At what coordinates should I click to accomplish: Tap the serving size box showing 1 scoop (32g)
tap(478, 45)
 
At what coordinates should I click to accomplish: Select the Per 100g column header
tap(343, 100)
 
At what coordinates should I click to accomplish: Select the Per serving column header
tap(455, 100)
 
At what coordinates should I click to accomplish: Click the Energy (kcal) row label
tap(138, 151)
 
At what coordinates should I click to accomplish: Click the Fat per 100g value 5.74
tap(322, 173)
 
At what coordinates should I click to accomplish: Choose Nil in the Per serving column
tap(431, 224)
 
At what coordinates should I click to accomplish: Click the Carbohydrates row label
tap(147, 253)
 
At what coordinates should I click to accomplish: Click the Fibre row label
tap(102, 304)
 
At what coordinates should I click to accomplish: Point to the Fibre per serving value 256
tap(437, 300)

== == ==

## What this task involves
Scale the tap coordinates in the material above by 2.15 and round each to a whole number, with halves rounded up. Repeat every line in full, requests included and unchanged.

## Task solution
At what coordinates should I click to accomplish: Tap the serving size box showing 1 scoop (32g)
tap(1028, 97)
 
At what coordinates should I click to accomplish: Select the Per 100g column header
tap(737, 215)
 
At what coordinates should I click to accomplish: Select the Per serving column header
tap(978, 215)
 
At what coordinates should I click to accomplish: Click the Energy (kcal) row label
tap(297, 325)
 
At what coordinates should I click to accomplish: Click the Fat per 100g value 5.74
tap(692, 372)
 
At what coordinates should I click to accomplish: Choose Nil in the Per serving column
tap(927, 482)
 
At what coordinates should I click to accomplish: Click the Carbohydrates row label
tap(316, 544)
 
At what coordinates should I click to accomplish: Click the Fibre row label
tap(219, 654)
 
At what coordinates should I click to accomplish: Point to the Fibre per serving value 256
tap(940, 645)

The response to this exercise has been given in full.